Então, antes de criticar o sistema brasileiro citando estrangeiro, nem tudo é
um mar de rosas como se pensa (Apesar disso, o governo espanhol é um dos que
mais investe em educação tanto dos espanhóis como em outros países, o Brasil,
por exemplo, é um dos que mais recebe bolsas de estudos de lá).
5º LÍNGUA
CATALÃ
Para os que
estão acostumados com as séries em inglês, Merlí pode ser uma boa válvula de
escape para conhecer novas línguas. Depois do sucesso que foi La Casa de Papel,
uma série espanhola, é bom descobrir que a Espanha não tem somente um idioma
oficial.
Para quem não
sabe, algumas comunidades autônomas (que seriam os nossos estados), como
Catalunha, País Vasco e Galícia, tem línguas co-oficiais, e essas línguas são
mais usadas do que o próprio castelhano em seus territórios.
Merlí mostra
justamente isso, a série é totalmente em catalão, os únicos momentos em que
ouvimos o castelhano são nas aulas de Língua Castelhana, que é dada como
qualquer outra língua extra como inglês e latim, e em diálogos relacionados a
família de Pol, que veio de Madrid.
A língua é
apresentada em vários momentos como uma forma de protesto, tendo em vista que a
situação atual na Espanha traz à tona movimentos separatistas, coisa que a
série também mostra com alguns detalhes.
Além disso, é
muito legal aprender expressões e gírias novas como sisplau, ningun, amiquis.
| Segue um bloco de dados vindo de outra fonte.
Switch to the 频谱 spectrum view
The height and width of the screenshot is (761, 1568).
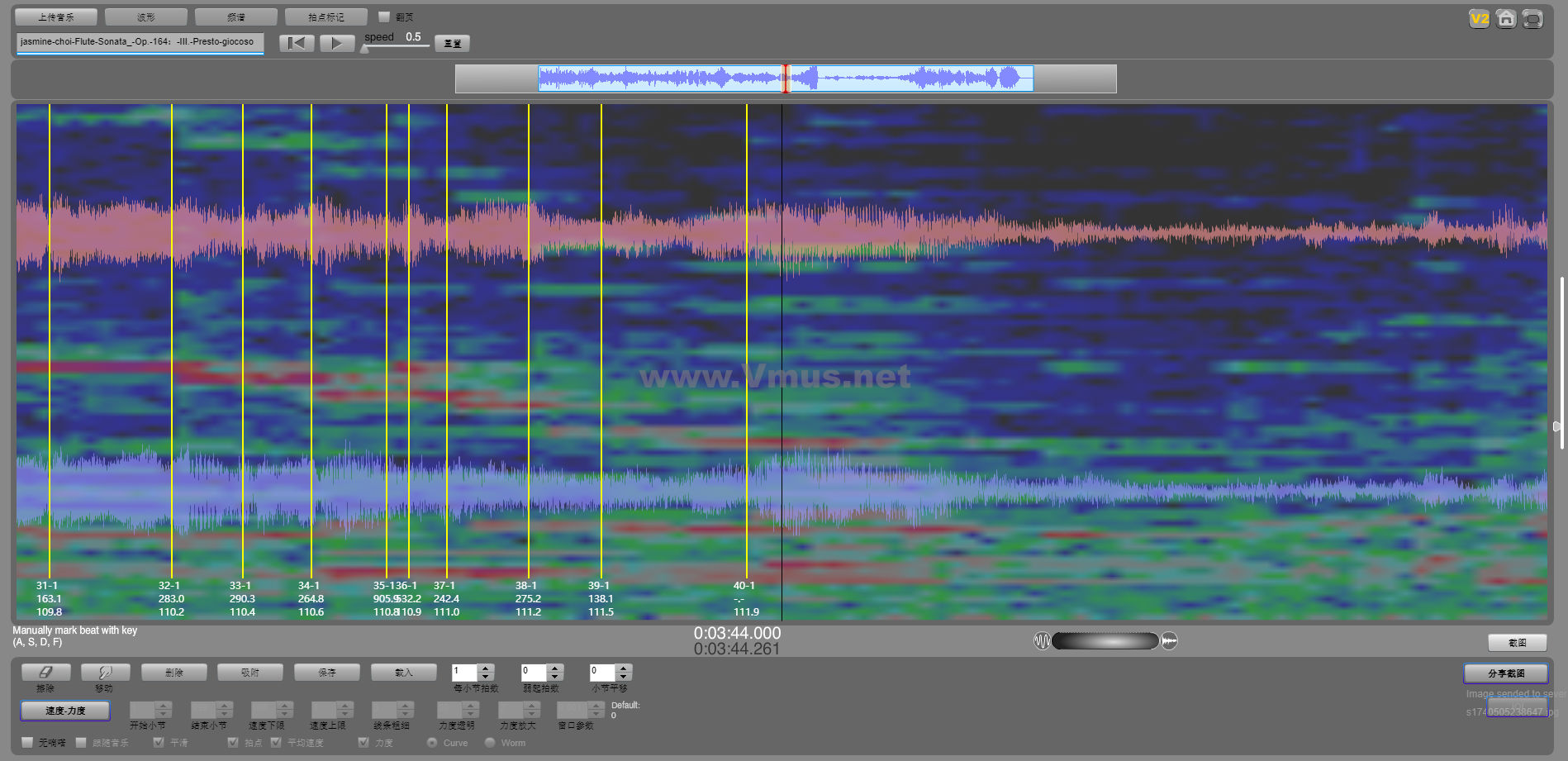click(x=236, y=17)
Então, se puder, assista no
áudio original, você não vai se arrepender.
Então, não
deixe para amanhã o que você deferia estar fazendo desde 2015, comece Merlí
hoje mesmo na Netflix, se apaixone, odeie e descubra como as pessoas podem ser
hipócritas (tudo isso no mesmo personagem).
Priscila, linguista de formação, doutoranda em Narratologia. Começou a ler um livro do Sidney Sheldon aos oito anos e nunca mais parou. Hoje, fez das Letras sua profissão.